Defining Occurrence – When Policy Definitions Do Not Apply To All Coverages
September 24, 2020
A New Jersey trial court held this week that storm surge from Superstorm Sandy was not included in a policy’s definition of “flood” and therefore not subject to flood sublimits, permitting a more than $500 million recovery for the insured. See Public Service Enterprise Group, Inc., et. al. v. Ace American Ins. Co., et. al., Civ. No. ESX-L-4951-13 (N.J.Super.Law.Div. – Essex, March 23, 2015).
The Essex County vicinage of the New Jersey Superior Court granted summary judgment on all of the policyholder’s arguments but one, which the Court did not analyze based on other findings. The ruling agrees with a widely discussed Fifth Circuit case regarding damage from Hurricane Katrina, but rules contrary to many other cases that determine surge to be equivalent to floodwaters and therefore excluded.

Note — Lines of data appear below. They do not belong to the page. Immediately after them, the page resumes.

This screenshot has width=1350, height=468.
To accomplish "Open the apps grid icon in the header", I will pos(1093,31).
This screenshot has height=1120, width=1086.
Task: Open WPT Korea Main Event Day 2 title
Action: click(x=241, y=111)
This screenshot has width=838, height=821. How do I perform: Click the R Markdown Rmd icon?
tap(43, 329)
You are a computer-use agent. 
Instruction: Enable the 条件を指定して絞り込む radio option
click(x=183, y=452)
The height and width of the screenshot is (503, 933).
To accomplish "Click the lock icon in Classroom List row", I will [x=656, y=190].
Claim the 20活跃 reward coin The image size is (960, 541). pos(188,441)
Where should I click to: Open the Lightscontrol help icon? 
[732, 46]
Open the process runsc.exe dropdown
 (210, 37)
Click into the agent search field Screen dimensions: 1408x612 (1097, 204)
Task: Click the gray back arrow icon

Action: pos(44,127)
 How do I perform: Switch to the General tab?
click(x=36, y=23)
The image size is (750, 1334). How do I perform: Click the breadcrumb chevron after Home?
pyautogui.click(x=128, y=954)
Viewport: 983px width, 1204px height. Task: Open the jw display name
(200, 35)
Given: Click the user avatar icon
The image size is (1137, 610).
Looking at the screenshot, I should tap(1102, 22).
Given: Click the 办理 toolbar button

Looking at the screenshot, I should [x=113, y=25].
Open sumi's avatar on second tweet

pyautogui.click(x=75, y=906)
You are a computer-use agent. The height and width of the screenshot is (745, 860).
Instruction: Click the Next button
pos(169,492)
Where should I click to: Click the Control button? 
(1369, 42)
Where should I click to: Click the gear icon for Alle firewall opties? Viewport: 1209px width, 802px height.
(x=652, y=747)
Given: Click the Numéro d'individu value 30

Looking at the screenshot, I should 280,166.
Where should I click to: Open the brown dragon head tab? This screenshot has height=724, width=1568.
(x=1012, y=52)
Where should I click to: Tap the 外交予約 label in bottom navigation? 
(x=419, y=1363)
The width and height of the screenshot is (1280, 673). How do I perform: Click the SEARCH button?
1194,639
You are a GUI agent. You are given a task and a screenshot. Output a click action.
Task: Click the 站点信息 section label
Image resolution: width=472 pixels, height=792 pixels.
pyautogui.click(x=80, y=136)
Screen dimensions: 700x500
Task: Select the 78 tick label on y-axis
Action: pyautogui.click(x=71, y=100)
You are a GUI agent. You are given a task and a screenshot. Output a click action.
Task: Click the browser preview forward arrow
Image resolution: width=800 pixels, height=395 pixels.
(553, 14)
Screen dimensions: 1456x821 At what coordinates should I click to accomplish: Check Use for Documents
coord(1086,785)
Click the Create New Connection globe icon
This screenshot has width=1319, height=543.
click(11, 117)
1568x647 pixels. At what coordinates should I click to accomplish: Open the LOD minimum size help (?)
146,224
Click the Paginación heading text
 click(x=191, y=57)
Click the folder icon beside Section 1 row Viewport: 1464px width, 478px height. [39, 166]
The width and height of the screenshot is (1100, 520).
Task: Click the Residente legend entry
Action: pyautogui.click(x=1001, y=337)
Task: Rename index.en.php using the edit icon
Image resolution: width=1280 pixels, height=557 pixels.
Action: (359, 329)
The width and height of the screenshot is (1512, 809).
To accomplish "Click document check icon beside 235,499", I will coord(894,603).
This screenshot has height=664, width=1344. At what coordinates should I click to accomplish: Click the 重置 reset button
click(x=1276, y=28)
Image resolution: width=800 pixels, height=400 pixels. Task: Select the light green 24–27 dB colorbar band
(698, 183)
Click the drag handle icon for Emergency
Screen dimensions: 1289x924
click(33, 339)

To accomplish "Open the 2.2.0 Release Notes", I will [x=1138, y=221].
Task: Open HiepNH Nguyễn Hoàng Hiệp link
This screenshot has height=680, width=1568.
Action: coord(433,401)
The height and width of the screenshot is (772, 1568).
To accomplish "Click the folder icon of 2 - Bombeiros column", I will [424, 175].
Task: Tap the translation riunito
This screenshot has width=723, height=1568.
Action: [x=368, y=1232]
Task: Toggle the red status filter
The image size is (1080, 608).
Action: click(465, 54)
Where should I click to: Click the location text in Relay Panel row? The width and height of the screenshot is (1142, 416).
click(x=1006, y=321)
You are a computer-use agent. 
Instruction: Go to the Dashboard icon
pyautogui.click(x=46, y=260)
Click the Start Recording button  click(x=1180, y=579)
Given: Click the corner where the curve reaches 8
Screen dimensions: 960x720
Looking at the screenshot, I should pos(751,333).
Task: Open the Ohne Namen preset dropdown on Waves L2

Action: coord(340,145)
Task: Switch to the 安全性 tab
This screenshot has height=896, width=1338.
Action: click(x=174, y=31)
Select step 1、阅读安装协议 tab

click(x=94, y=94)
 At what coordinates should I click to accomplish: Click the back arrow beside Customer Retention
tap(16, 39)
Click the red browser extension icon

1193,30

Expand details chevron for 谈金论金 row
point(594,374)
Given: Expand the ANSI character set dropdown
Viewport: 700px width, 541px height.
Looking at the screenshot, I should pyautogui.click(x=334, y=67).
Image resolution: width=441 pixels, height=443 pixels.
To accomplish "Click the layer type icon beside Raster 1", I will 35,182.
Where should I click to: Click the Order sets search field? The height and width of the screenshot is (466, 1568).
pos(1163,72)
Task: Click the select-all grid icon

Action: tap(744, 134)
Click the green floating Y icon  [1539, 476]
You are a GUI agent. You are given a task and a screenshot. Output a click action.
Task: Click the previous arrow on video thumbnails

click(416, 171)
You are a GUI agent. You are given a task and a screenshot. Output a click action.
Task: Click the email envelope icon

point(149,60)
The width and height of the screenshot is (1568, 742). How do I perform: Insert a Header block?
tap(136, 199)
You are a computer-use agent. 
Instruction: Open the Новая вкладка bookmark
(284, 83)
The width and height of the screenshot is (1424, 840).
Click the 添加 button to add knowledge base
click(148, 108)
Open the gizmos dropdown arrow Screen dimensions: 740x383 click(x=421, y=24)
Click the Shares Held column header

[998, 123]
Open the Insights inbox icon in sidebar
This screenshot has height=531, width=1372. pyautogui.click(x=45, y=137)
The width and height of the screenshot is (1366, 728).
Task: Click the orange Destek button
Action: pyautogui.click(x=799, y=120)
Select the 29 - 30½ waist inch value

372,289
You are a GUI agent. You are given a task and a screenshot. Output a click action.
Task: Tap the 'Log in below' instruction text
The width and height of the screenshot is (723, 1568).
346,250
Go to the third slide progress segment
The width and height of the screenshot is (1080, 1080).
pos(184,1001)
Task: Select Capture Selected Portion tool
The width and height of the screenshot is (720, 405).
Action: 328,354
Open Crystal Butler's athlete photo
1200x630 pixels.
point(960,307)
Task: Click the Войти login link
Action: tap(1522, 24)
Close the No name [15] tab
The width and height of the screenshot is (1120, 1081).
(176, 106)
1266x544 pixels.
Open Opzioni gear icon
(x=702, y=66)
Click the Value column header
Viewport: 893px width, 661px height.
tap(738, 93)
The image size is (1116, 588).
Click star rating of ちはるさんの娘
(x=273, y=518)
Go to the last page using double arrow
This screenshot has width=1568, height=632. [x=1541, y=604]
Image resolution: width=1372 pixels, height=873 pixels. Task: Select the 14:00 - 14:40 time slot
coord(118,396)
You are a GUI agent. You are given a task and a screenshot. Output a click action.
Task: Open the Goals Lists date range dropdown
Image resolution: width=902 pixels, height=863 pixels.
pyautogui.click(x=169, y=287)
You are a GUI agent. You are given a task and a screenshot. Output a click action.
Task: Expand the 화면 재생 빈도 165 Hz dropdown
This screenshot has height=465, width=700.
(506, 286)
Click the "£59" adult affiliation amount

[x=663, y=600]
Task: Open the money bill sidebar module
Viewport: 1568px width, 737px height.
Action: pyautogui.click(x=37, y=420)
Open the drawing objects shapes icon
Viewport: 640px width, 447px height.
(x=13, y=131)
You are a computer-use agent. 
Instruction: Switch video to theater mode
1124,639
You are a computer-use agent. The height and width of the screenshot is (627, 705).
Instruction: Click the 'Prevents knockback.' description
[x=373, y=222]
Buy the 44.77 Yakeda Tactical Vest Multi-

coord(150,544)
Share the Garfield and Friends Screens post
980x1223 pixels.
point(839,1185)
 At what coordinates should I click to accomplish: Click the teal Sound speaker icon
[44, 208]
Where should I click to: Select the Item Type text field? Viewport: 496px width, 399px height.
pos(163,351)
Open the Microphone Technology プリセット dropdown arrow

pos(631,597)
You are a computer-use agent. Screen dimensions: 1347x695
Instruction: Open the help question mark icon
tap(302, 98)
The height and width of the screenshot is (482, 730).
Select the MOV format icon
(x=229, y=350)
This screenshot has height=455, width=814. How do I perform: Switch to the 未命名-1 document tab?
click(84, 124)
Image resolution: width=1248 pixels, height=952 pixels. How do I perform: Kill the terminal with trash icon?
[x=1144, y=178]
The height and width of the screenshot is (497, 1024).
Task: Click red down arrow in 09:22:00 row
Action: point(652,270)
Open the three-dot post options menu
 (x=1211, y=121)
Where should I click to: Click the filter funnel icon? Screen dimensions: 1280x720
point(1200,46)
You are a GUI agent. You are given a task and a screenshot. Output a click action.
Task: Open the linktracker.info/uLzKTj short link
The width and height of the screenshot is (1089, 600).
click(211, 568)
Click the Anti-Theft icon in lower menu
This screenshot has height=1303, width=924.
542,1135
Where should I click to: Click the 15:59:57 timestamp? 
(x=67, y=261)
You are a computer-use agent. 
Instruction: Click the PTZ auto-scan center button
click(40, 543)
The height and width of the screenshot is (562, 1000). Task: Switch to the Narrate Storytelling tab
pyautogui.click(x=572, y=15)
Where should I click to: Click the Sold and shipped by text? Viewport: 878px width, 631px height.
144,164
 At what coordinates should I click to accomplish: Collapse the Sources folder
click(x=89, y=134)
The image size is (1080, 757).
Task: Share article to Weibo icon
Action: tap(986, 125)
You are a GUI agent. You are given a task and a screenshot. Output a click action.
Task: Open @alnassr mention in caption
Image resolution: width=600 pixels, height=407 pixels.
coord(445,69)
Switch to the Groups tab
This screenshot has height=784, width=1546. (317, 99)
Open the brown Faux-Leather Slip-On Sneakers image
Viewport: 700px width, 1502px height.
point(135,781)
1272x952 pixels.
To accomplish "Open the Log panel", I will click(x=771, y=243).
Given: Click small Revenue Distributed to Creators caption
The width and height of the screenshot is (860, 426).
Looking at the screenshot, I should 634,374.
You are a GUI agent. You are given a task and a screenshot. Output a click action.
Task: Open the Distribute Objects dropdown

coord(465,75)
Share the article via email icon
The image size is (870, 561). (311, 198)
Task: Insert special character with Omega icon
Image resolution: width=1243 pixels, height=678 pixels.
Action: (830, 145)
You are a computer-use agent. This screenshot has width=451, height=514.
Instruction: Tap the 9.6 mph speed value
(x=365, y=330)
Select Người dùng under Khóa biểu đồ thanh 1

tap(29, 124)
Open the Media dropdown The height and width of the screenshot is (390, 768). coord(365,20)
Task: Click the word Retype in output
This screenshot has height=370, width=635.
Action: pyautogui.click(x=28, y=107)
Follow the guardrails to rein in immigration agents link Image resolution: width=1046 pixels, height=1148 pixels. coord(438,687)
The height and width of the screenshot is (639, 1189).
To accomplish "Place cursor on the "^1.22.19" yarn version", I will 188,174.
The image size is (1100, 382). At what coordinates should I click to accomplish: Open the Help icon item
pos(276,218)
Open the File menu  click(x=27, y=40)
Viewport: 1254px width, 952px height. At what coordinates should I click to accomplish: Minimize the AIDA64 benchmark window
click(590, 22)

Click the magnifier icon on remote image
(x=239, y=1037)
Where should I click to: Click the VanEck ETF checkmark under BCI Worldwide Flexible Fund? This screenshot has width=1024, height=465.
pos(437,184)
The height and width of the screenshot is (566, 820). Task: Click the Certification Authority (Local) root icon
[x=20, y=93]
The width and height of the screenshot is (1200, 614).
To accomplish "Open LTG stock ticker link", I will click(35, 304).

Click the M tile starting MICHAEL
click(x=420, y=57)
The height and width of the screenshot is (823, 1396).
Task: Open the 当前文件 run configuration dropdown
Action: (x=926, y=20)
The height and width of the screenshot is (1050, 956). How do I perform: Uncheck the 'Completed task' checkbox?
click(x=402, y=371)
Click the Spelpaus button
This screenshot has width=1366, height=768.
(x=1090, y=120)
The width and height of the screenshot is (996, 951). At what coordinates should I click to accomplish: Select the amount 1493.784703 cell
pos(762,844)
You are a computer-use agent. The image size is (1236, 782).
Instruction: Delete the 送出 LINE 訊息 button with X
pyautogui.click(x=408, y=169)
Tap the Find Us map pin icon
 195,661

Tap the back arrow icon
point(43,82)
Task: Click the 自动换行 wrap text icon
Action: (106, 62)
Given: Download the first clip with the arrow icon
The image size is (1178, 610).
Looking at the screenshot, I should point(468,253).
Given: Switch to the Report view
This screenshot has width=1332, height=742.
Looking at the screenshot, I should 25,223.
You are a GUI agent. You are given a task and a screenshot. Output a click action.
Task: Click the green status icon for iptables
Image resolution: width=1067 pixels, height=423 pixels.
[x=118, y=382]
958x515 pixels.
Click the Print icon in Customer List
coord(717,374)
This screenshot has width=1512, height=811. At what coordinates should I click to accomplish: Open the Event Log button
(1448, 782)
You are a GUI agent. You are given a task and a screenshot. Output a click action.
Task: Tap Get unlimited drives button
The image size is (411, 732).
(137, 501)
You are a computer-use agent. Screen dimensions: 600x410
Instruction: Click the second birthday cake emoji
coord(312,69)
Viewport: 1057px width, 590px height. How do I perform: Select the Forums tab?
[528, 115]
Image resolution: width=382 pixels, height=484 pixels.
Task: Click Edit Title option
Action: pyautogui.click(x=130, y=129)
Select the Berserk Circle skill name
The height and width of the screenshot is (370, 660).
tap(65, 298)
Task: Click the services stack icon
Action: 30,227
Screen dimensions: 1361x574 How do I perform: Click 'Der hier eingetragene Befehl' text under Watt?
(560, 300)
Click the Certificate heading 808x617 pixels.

In the subject case, Public Service Enterprise Group, Inc. (PSEG) and associated plaintiffs sued various insurers for Superstorm Sandy losses to properties under standard coverage limits of $1 billion. The insurers asserted that the losses were subject to flood sub-limits of $250 million per occurrence, not to exceed $50 million in the aggregate during one policy year for property in designated flood zones.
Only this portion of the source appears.